Stated goal: Could you output as a JSON list of strings, one string per line and no blank lines, only the items in the part that opens with the line containing "You are a computer-use" and closes with the line containing "pos(893,370)"?

Dataset content:
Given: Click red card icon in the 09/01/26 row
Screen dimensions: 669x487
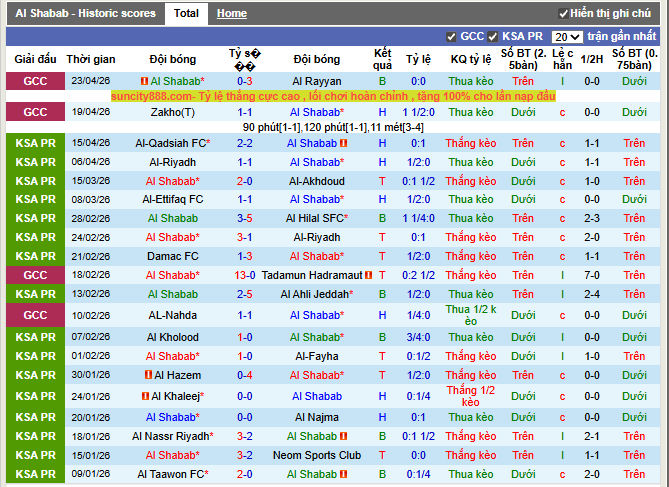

* * *

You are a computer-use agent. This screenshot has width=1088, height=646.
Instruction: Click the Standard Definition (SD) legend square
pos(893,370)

Reply to the exercise:
[
  "You are a computer-use agent. This screenshot has width=1088, height=646.",
  "Instruction: Click the Standard Definition (SD) legend square",
  "pos(893,370)"
]